Linda Powell, Professor of Education
"We
can’t let the future of children be held hostage to personality
problems." -Dr. Linda Powell
Linda
Powell is a teacher of teachers, which makes her a leader of leaders.
She lives in New York City where she is an educational consultant
on school reform and an associate professor on sabbatical from Columbia
University in New York. She has taught at Harvard University and
at at Columbia University’s Teachers College in New York, but she
she started her education in the public schools of Chicago’s south
side. Southside Chicago is not generally known for academic achievement,
but Linda Powell is a living testimony that excellence can be cultivated
anywhere and that every student can learn. And that belief also
makes Linda Powell a revolutionary reformer. “It’s clear to me that
the schools are utterly failing poor children of color. Utterly”,
said this African American doctor of psychology. “It’s clear to
me that systemically, schools are failing.” But Powell doesn’t take
a self-righteous posture in calling educators to task about school
reform. “I also say that there are some things you can do to help.”
she said. “Money makes a difference. Cash - that translates into
teacher salaries and books and computers.” But money is not the
only thing that has an impact. “The big one is giving teachers a
space to talk about their real work.”
What
is the real work? It is giving teachers the opportunity to thresh
out with each other the answers to questions such as - how to handle
the troublemaker, where to get a new idea for presenting the same
old subject, how to create a comfort zone for self and others in
the classroom. According to Powell, when teachers have a safe space
to share, that then the art teacher will tell the science teacher
how she handles Johnny in her class which gives the science teacher
new ideas on how he can reach Johnny, too. She also noted that a
lot of educational theory is based on outdated concepts. “A lot
of teachers were trained on models developed before TV and fast
food and video games,” she said.
But not all problems in the classroom begin and end with the teacher.
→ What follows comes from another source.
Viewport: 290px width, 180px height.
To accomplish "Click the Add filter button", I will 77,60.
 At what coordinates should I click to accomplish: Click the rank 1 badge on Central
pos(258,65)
Some of society’s ills spillover into our schools. “Race is a big
one. Gender is another,” she said. Sometimes it’s just the inability
of people to get along with each other. “But we can’t let the future
of children be held hostage to personality problems,” she said.
It
is for this reason, that engaging educators’ emotions is an important
part of the process for educators who study under Powell. “I think
the quirkiest thing is that people think they can disconnect their
feelings from their work,” she explained. “They think that learning
is by definition ‘heady’ and factual and that in the field of education
they will never have a feeling. Then they take my class where they
have to think and feel at the same time. Their fuses get blown.”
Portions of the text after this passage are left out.